その一方、「最高水準のサービスと品質で小包もダイレクトメールも市場を拡大する」としています。
大幅な人減らしで、これまで以上の業務を遂行する−。このために「効率的な服務方法(勤務時間の見直し)」として、殺人的な勤務を労働者に押しつけているのです。
モデルは、「乾いたぞうきんをさらに絞る」といわれるトヨタ方式です。人間をロボットのようにムダのない動作で働かせ、限りなく少ない人数で作業を遂行させるやり方です。
トヨタの社員七人が二〇〇三年一月、埼玉県越谷郵便局に派遣され、ストップウオッチとビデオカメラで職場をチェックしました。「座るのはムダ。イスをなくせ」「机上に輪ゴムが散乱、動作にムダが多い」などと、四百八十項目の改善点を指摘し、徹底的な「効率化」をはかっています。

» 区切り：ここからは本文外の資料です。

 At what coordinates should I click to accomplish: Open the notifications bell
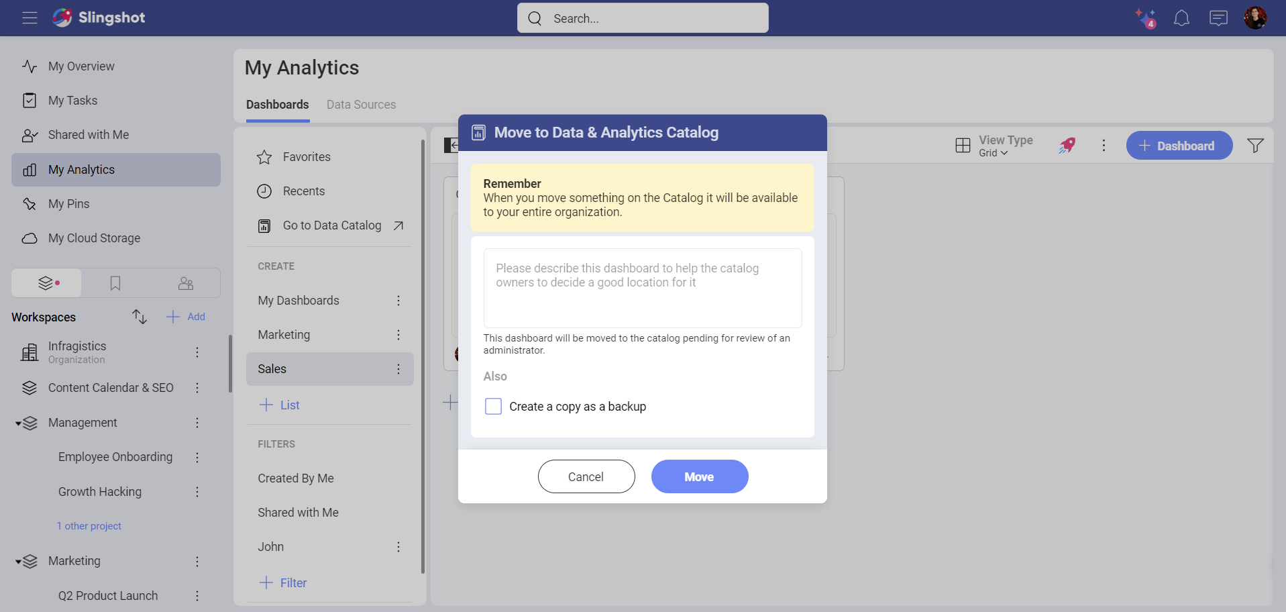coord(1181,18)
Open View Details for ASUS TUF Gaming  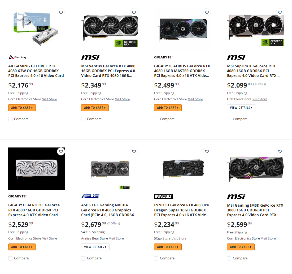pyautogui.click(x=95, y=247)
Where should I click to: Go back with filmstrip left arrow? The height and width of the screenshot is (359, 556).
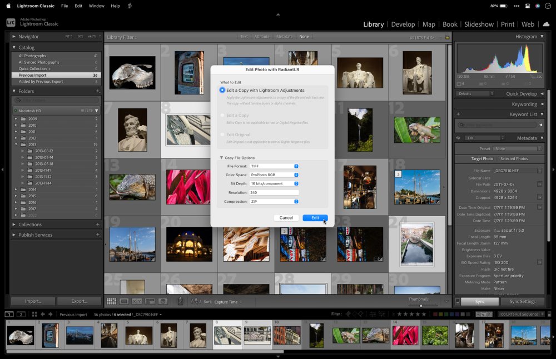point(43,315)
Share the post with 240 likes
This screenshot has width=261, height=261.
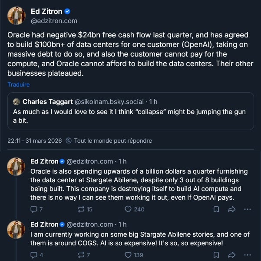point(231,209)
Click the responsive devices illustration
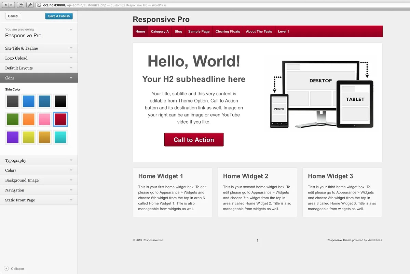Image resolution: width=410 pixels, height=274 pixels. 322,95
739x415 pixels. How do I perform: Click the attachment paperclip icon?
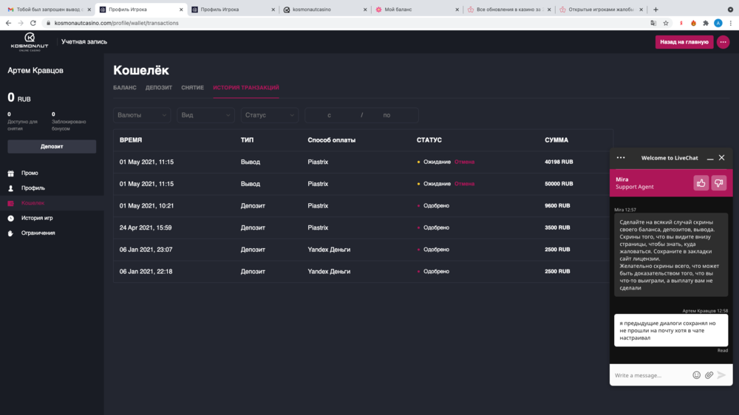point(709,375)
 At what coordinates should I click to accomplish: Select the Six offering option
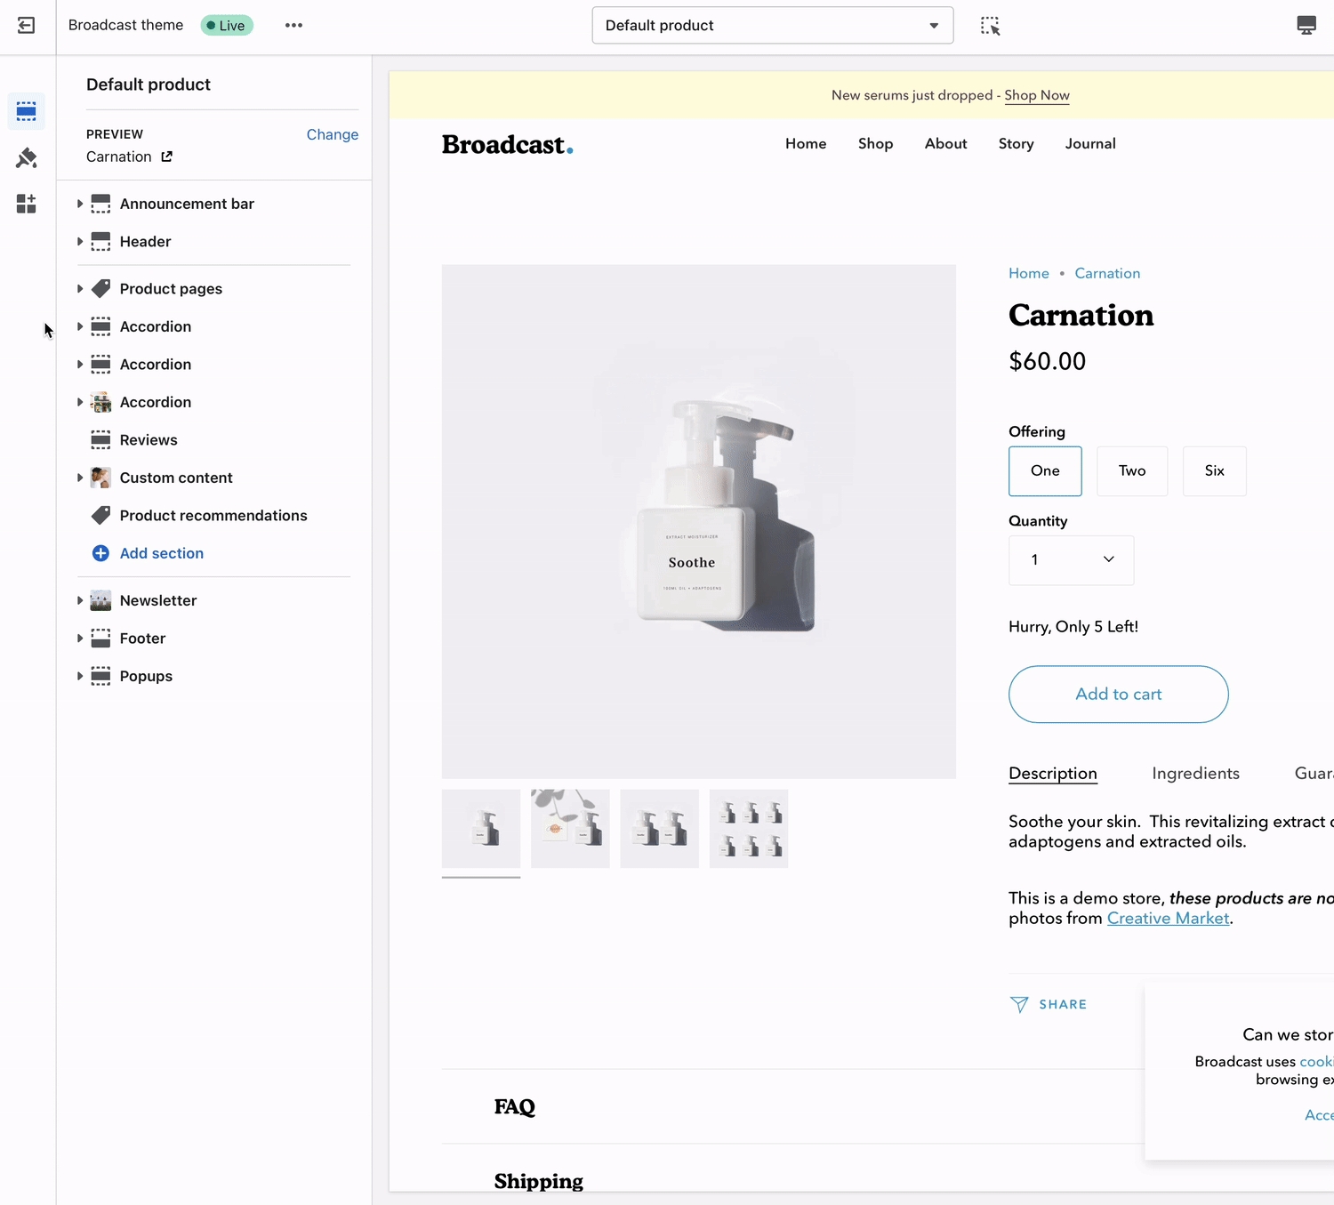point(1214,471)
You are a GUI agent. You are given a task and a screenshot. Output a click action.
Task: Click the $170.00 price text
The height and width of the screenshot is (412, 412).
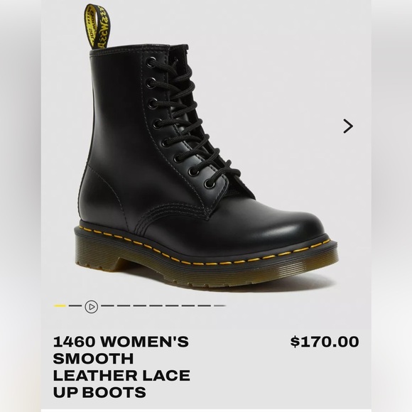click(325, 342)

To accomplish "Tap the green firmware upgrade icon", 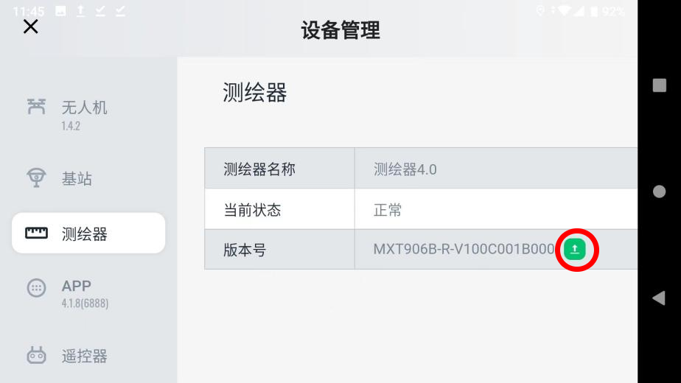I will click(575, 250).

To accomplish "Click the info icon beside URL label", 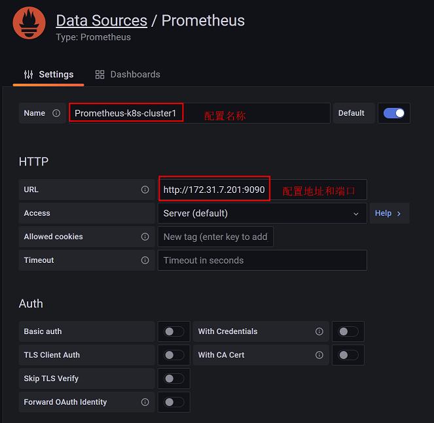I will 145,190.
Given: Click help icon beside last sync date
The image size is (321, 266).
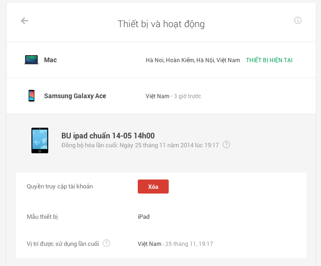Looking at the screenshot, I should [x=226, y=145].
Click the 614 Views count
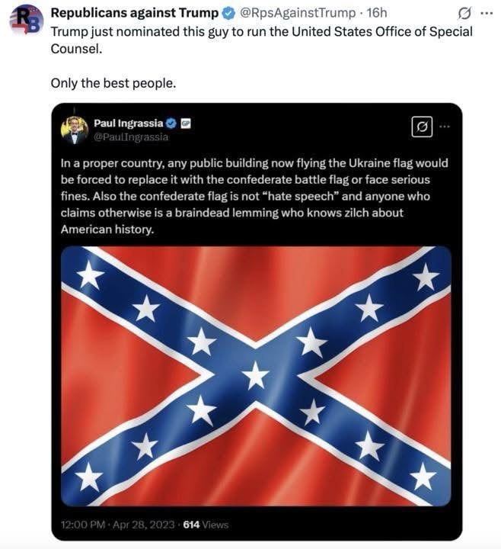The image size is (501, 549). (x=206, y=525)
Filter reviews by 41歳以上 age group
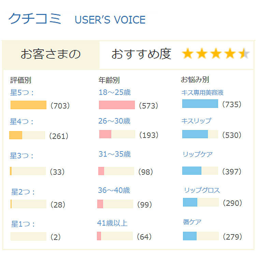This screenshot has height=256, width=256. click(x=112, y=223)
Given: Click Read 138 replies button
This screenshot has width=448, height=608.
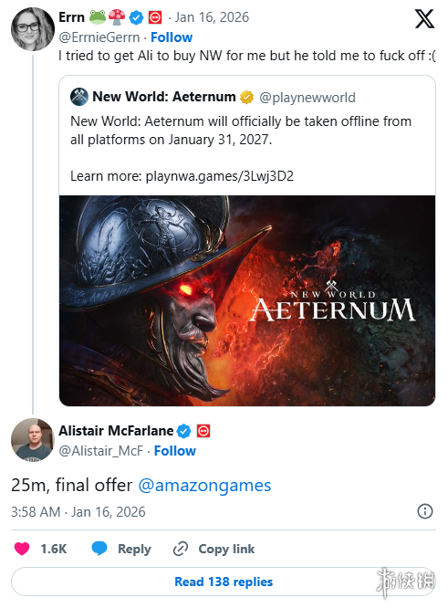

生田総裁は、「トヨタ方式の基本理念は人間性の尊重です」と公言しています。
郵産労新東京郵便局支部の橋本忠委員長は、「この服務規定の改悪は、全国の三百二十局の二万人の労働者を直撃します。“昼間働き、夜眠る”という人間の生理を無視し、文字通り命と健康を奪うもの。家庭を崩壊させ、社会生活もままならなくする。絶対に反対です」と話しています。